Data for processing:
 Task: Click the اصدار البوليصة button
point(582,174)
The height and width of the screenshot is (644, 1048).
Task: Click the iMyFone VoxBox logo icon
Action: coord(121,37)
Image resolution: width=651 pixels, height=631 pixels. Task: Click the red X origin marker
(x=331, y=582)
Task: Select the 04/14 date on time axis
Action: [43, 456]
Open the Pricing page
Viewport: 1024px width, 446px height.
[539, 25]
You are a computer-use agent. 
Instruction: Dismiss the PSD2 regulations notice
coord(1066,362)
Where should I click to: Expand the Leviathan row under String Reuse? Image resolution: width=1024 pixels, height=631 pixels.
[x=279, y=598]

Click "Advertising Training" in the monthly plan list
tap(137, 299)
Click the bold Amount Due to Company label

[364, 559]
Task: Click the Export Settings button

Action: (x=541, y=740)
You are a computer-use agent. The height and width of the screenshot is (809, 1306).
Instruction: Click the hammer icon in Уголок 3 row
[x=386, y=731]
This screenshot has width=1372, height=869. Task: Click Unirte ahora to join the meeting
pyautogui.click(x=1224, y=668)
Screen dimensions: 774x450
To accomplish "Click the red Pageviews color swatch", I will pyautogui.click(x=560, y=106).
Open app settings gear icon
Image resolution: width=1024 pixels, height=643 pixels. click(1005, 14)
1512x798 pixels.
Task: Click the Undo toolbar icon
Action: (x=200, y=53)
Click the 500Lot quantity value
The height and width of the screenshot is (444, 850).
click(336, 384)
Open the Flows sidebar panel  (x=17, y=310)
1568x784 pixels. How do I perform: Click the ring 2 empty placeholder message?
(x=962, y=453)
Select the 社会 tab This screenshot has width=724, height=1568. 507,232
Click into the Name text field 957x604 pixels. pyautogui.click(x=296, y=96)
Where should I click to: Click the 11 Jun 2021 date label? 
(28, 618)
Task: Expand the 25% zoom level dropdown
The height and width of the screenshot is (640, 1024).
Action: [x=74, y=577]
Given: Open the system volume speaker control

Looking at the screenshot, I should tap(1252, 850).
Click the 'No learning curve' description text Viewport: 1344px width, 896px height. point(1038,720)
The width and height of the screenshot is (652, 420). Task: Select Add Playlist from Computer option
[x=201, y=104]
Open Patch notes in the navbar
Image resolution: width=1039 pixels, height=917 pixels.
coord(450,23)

Assigned task: Report each line of the material above where the word "text" appears.

Solution to the exercise:
Click into the Name text field 957x604 pixels. pyautogui.click(x=296, y=96)
Click the 'No learning curve' description text Viewport: 1344px width, 896px height. point(1038,720)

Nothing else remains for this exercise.